**RECORDED DATA**
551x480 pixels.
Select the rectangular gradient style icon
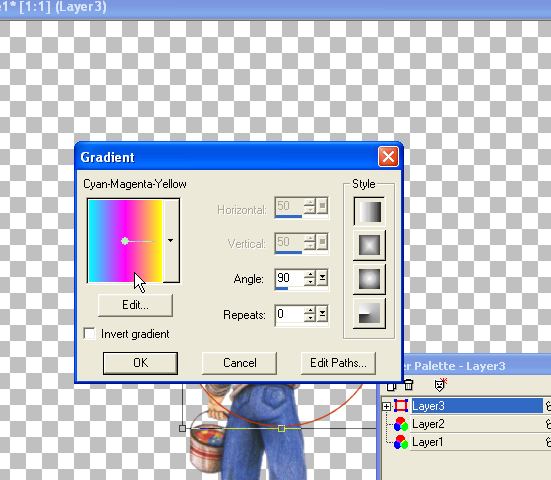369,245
---
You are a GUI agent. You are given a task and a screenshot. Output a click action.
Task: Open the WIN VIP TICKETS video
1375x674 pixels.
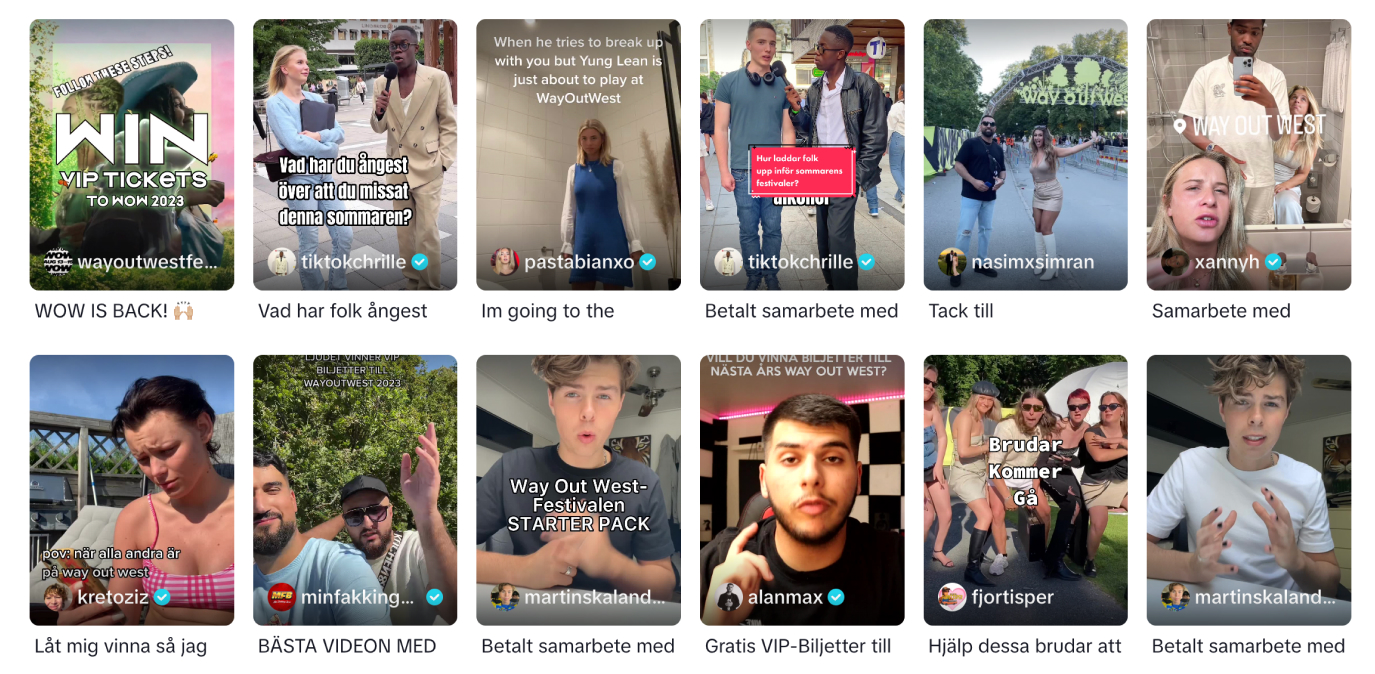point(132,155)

**DIRECTIVE**
In the stretch from the line containing "You are a GUI" through the line containing "point(132,155)", switch "click action" to "tap action" and give those lines again with nothing else changed. Leave the pictures out.

**WRITTEN ANSWER**
You are a GUI agent. You are given a task and a screenshot. Output a tap action.
Task: Open the WIN VIP TICKETS video
1375x674 pixels.
point(132,155)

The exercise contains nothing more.